Adolescente em coma havia brigado na porta da escola horas antes de passar mal, diz delegado 

Pai diz que menino foi agredido porque é filho de homossexuais; estado de saúde é gravíssimo 

Adolescente está em estado gravíssimo
Adolescente está em estado gravíssimo Arquivo Pessoal

O delegado Eduardo Boiguez Queiroz, da delegacia de Itaquaquecetuba, na Grande São Paulo, confirmou ao R7 na tarde desta sexta-feira (6) que o adolescente de 14 anos que está em coma no Hospital Regional de Ferraz de Vasconcelos se envolveu em uma briga horas antes de passar mal na escola.

— Ele brigou com alguns garotos na entrada da escola e passou mal quatro horas depois. Ele brincou, assistiu aula e depois passou mal. Ele já tinha um aneurisma.

O delegado informou que o menino não tem marcas externas, por isso não quer fazer uma relação entre a briga e o fato dele estar em coma. Os garotos envolvidos na confusão e os pais prestaram depoimento à polícia durante a tarde. 

Segundo o pai do garoto, Márcio Nogueira, o filho foi agredido por cinco garotos e levou pancadas na cabeça. Quando questionado sobre o motivo da briga, Nogueira informou que seria porque o garoto é filho adotivo de um casal gay.  

— Eu não sabia que meu filho sofria preconceito por ser filho de um casal homossexual. O delegado que nos informou. Estamos tristes e decidimos divulgar o que aconteceu para que isso não se repita com outras crianças.

O adolescente estuda na unidade de ensino desde os seis anos. Um irmão de 15 anos, que frequenta o mesmo colégio, presenciou a agressão. De acordo com o que os médicos relataram aos familiares, a vítima teve aneurisma cerebral e está em coma induzido. 

Nogueira afirmou, ainda, que dois dos agressores estiveram na casa da avó do menino e se desculparam pelo ocorrido. Um boletim de ocorrência foi registrado e o pai disse que pretende processar o Estado. 

— Eu estou pedindo muito que meu filho sobreviva a tudo isso, mas queremos também que a justiça seja feita. 

A Secretaria Estadual de Educação e a Secretaria Estadual de Saúde negam a versão da família. Em nota, a Secretaria Estadual de Educação informou que não há nenhum registro de agressão no interior da unidade onde o adolescente estuda.

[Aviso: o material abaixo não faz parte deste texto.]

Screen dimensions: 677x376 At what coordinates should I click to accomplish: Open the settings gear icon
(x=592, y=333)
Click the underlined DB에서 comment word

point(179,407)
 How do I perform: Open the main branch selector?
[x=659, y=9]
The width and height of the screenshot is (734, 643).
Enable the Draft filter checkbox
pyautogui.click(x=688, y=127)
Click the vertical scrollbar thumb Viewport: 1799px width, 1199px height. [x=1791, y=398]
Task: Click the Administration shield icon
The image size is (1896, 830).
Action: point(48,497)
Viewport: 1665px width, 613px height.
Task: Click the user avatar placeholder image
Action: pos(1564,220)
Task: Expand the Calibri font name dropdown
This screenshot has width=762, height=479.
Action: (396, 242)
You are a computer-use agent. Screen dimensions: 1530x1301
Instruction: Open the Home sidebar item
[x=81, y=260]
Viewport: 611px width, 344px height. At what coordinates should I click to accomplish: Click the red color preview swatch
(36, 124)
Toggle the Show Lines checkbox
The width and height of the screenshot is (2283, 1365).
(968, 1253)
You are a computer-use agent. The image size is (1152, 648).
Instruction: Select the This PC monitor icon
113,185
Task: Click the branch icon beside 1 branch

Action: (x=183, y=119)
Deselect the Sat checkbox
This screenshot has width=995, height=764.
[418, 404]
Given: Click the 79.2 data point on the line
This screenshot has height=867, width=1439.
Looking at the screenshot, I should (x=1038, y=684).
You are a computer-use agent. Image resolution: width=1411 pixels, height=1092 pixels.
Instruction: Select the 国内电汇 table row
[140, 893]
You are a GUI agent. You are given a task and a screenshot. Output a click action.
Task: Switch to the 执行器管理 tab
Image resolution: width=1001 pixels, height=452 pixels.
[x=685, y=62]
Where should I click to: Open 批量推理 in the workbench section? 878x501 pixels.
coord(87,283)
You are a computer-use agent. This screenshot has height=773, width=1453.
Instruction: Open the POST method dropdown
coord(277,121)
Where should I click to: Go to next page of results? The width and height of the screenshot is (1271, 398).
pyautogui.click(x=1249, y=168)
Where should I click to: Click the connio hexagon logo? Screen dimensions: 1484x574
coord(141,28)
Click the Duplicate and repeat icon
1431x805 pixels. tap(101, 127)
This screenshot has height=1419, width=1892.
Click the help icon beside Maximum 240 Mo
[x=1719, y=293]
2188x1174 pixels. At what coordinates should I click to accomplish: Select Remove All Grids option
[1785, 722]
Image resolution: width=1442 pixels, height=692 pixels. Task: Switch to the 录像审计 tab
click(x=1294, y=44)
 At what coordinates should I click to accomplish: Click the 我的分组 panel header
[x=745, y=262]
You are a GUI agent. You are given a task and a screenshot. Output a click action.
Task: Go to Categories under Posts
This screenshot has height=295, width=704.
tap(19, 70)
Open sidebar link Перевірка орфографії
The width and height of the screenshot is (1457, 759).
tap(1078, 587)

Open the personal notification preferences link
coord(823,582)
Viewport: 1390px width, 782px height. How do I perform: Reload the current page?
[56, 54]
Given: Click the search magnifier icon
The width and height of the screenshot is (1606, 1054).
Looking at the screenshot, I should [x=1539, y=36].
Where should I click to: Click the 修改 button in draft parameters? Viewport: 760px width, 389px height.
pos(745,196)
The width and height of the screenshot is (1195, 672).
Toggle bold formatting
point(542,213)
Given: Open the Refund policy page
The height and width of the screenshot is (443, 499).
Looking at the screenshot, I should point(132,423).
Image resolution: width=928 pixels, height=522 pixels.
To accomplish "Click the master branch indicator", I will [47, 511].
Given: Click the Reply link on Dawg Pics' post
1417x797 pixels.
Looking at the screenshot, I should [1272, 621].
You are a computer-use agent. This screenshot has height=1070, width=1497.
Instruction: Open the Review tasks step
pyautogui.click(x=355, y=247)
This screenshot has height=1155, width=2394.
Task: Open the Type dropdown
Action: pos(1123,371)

Já a Secretaria Estadual de Saúde confirma que o adolescente deu entrada nesta quinta-feira (5) no Hospital Regional de Ferraz de Vasconcelos com parada cardiorrespiratória e passou por um processo de reanimação. Exames feitos no garoto também constataram que ele teve hemorragia, mas não apresentava sinais externos de violência física. O menino está entubado e em estado gravíssimo.